11. Centralized Identity and Access Management

11.1 Centralized Identity Provider

All infrastructure access is authenticated through Google Workspace (@cashuary.com) with organization-wide MFA enforcement. Google Workspace serves as the centralized identity provider for all personnel.

11.2 Service Access via Google Identity

All infrastructure services (GitHub, Railway, Google Cloud Platform, Sentry, Plaid Dashboard) are accessed using @cashuary.com Google Workspace identities. MFA is enforced at the IdP level via Google Workspace 2-Step Verification (set to “Enforced” for the organization).

11.3 De-provisioning

Upon employee departure, suspending or deleting their Google Workspace account immediately revokes OAuth-based access to all connected services. Railway and GCP access is tied to Google identity; GitHub access is revoked by removing the user from the organization. Service account keys are rotated independently.

11.4 Periodic Access Reviews

Access to all infrastructure systems is reviewed quarterly by the Security Officer. Reviews verify that only authorized personnel have access, that permissions follow least privilege, and that no stale accounts or excessive permissions exist. Review findings are documented and remediated within 30 days.

12. Zero Trust Access Architecture

12.1 Never Trust, Always Verify

Every API request requires a valid, authenticated session. No endpoint trusts implicit network location or prior authentication state. Session tokens are httpOnly, Secure, SameSite=lax cookies with 7-day expiry. CSRF protection via double-submit cookie pattern is enforced on all mutation routes.
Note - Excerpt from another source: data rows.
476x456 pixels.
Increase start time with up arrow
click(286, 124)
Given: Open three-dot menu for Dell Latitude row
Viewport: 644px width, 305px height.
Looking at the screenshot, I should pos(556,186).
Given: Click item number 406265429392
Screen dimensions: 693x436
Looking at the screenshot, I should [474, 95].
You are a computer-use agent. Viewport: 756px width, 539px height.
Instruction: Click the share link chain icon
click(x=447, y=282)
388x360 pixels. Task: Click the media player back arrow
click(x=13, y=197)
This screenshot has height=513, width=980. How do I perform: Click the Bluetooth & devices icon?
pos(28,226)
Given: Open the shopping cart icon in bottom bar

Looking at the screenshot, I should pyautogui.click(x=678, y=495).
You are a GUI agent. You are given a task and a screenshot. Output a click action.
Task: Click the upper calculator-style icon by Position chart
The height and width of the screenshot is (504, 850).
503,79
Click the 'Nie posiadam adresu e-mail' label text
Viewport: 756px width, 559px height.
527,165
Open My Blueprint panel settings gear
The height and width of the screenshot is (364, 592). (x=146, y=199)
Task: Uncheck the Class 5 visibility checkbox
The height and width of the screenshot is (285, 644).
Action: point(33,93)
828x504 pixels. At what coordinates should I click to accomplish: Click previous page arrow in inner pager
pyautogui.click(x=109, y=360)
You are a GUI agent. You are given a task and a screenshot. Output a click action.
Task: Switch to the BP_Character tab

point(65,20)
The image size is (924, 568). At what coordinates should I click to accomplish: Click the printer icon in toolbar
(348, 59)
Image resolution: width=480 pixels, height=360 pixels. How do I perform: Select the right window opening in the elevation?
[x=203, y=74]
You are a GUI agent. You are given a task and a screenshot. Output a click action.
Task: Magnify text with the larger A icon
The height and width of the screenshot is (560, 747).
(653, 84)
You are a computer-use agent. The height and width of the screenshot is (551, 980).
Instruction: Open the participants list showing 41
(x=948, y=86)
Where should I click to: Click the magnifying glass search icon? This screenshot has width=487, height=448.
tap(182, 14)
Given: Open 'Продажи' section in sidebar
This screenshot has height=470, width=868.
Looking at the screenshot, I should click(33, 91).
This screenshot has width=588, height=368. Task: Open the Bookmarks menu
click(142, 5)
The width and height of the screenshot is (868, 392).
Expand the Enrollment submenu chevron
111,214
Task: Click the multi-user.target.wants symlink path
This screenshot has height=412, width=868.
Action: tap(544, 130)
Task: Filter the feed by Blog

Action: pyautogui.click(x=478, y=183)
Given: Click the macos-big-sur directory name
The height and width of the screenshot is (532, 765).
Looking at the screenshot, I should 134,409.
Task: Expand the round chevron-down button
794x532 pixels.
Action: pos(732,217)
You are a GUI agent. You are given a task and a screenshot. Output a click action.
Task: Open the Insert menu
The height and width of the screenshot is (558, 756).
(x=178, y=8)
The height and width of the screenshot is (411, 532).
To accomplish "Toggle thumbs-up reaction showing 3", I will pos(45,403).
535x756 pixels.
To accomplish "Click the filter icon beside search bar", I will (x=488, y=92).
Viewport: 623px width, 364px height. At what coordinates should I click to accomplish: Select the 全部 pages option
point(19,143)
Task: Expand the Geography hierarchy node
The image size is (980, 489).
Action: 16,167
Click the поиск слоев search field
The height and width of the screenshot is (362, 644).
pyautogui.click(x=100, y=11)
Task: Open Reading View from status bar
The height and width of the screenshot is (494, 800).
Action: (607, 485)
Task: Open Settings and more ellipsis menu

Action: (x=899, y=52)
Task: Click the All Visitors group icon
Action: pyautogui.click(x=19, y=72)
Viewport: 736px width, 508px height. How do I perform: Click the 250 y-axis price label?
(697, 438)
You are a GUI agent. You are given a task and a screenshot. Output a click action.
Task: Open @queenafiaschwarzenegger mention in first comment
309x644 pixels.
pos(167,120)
12.2 Least-Privilege Data Access

All data access enforces ownership verification — users can only access their own financial data. Database queries include user ID scoping. Admin endpoints require a separate secret token and are disabled by default in production.

12.3 Network Isolation

The application database has no public endpoint and is accessible only via Railway’s private network. All external traffic is served over HTTPS with HSTS preload (max-age 1 year). Rate limiting is applied to all API, auth, webhook, and admin routes.

12.4 Continuous Monitoring

Authentication failures (missing sessions, rejected admin tokens) are logged as structured security events and forwarded to Sentry for alerting. Request-level logging captures method, URL, status code, and latency for all traffic. Unhandled errors are captured by Sentry with user context for incident response.

Revision History

Version	Date	Author	Description
1.0	March 10, 2026	Harvey Multani	Initial release — extracted from Information Security Policy (ISP-2026-001) sections 3 and 4, with expanded RBAC, access review, and non-human credential documentation.
1.1	March 11, 2026	Harvey Multani	Added Section 11: Centralized Identity and Access Management — centralized IdP, service access via Google identity, de-provisioning procedures, and periodic access review requirements.
1.2	March 11, 2026	Harvey Multani	Added Section 12: Zero Trust Access Architecture — always-verify auth model, least-privilege data access, network isolation, and continuous monitoring.